A.11 Compare HBE with existing evaluation metrics

Figure A.8 and Figure A.9 compare HBE with commonly used evaluation metrics such as rRTA, rARNX, rSC, and rGS across multiple NLDR layouts. These visual comparisons highlight that HBE behaves differently from these existing metrics due to the different settings involved.

A parallel coordinate plot comparing five scaled evaluation metrics—rRTA, rSC, rGS, rARNX, and HBE (with a_1 = 0.06) across eight NLDR layouts computed on the PBMC3k dataset. Each vertical axis represents one metric, scaled to a common range, and each colored line corresponds to a single NLDR layout, connecting its values across all five metrics. The lines cross the axes at different heights, showing how layouts rank differently depending on the metric. Most layouts show broadly similar performance across rRTA, rSC, and rGS, with layout e consistently scoring highest or near-highest on these measures. In contrast, rARNX and HBE show stronger disagreement with the other metrics: layout d ranks best on HBE and rARNX but much lower on rRTA, rSC, and rGS, while layout f scores poorly on both rARNX and HBE. Layout a performs well on rGS and rSC but is less favored by the remaining metrics. Overall, the figure highlights both agreement and disagreement among the metrics in how they assess layout quality. — Figure A.8: Comparison of scaled evaluation metrics (rRTA, rSC, rGS, rARNX, and HBE with a_1 = 0.06) for the eight NLDR layouts computed on the PBMC3k data, shown as a parallel coordinate plot. The color of each line corresponds to an NLDR layout. All, except rGS and rARNX agree that layout e is best or very close to best. Layout d is best according to HBE and rARNX, but considered to be much less optimal by rRTA, rSC, and rGS. Layout f is considered poor by rARNX and HBE. Layout a is considered close to the best by rGS and rSC.

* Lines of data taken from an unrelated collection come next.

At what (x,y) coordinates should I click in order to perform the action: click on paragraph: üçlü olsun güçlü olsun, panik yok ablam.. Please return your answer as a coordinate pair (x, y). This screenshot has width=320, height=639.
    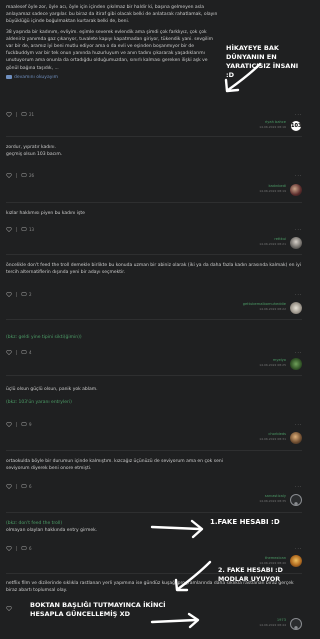
    Looking at the image, I should click on (52, 390).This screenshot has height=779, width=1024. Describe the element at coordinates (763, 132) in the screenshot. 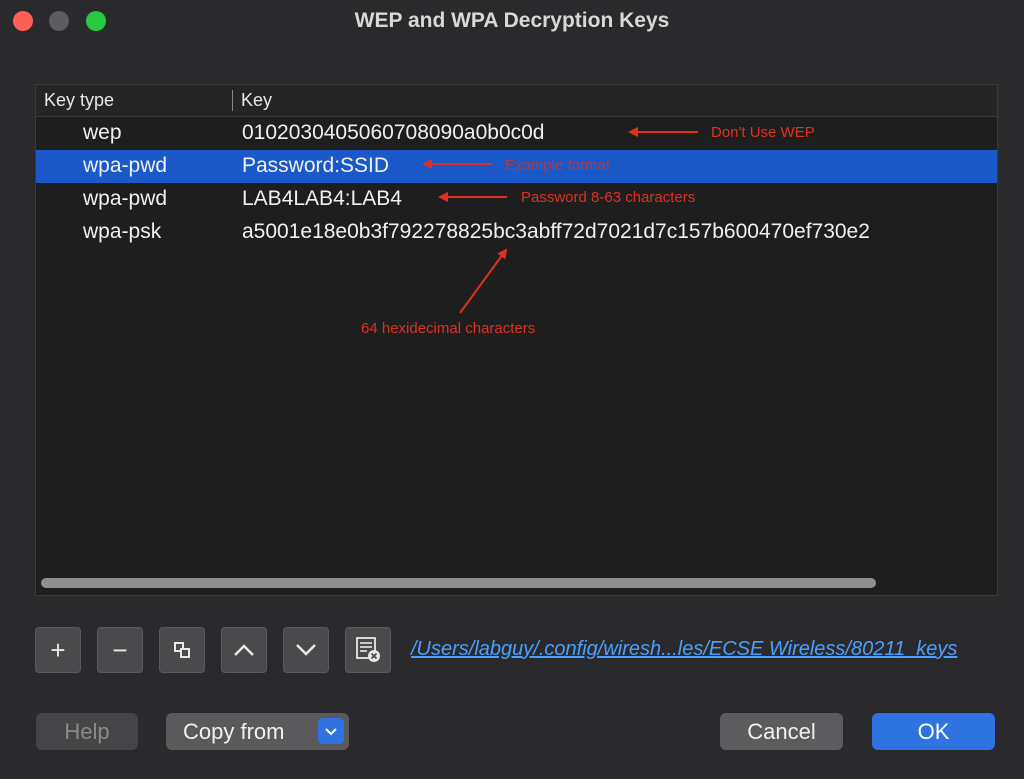

I see `annotation-wep: Don't Use WEP` at that location.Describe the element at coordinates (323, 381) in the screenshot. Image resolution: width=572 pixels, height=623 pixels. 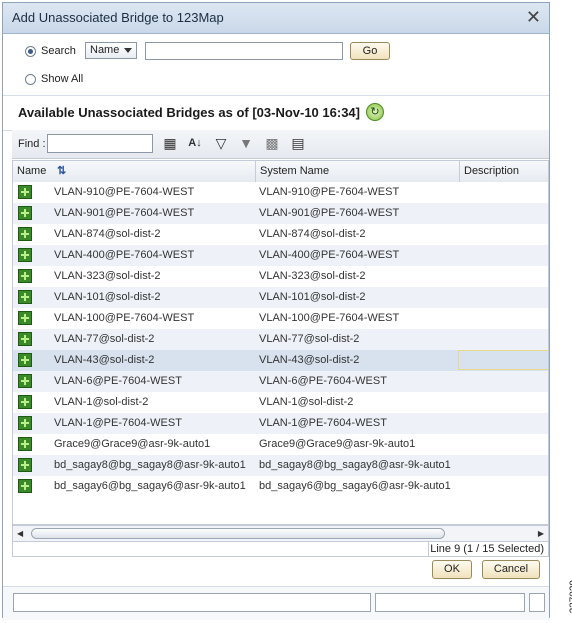
I see `cell-system-name: VLAN-6@PE-7604-WEST` at that location.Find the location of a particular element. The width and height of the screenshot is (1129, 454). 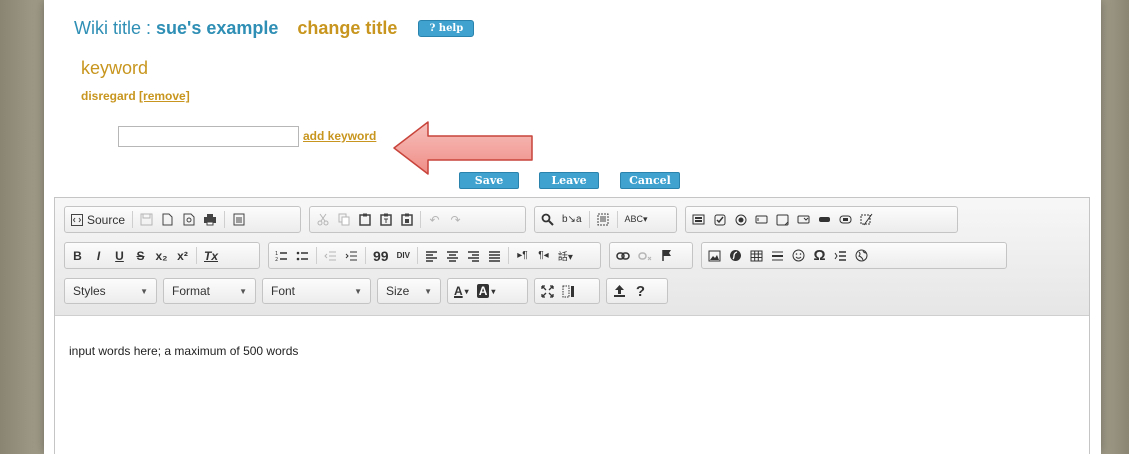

A parallel coordinate plot comparing five scaled evaluation metrics—rARNX, rRTA, rSC, rGS, and HBE (with a_1=0.04)—across six NLDR layouts (labelled a through f) computed on the MNIST digit 1 dataset. Each vertical axis represents one metric, scaled to a common range, and each colored line corresponds to a single layout, connecting its values across all metrics. The lines cross the axes at different heights, showing that layouts are ranked differently depending on the metric used. Layout a scores highest on HBE and rRTA but much lower on rARNX, rSC, and rGS. Layout e consistently scores lowest, or near lowest, across all metrics. Layouts a and f follow similar trends across most metrics, except for rRTA, where layout a performs best and layout f performs worst. Layout c shows particularly low values for rARNX, rSC, and HBE. Overall, the figure highlights disagreement among the metrics and illustrates that no single measure fully captures embedding quality. — Figure A.9: Comparison of scaled evaluation metrics (rARNX, rRTA, rSC, rGS, and HBE using a_1=0.04) for six NLDR layouts computed on the MNIST digit 1 data using a parallel coordinate plot. Each line represents a layout (a–f), with colors corresponding to the scatterplots shown on the right. The metrics display different ranking patterns, indicating that no single measure fully captures embedding quality. Layout a is identified as the best according to HBE and rRTA, but is considered much less optimal by rARNX, rSC, and rGS. Layout e is considered the worst, or close to the poorest, by all metrics. Layouts a and f show similar patterns of agreement across metrics, except for rRTA, where layout a performs the best and layout f the worst. Layout c is the worst in rARNX, rSC, and HBE.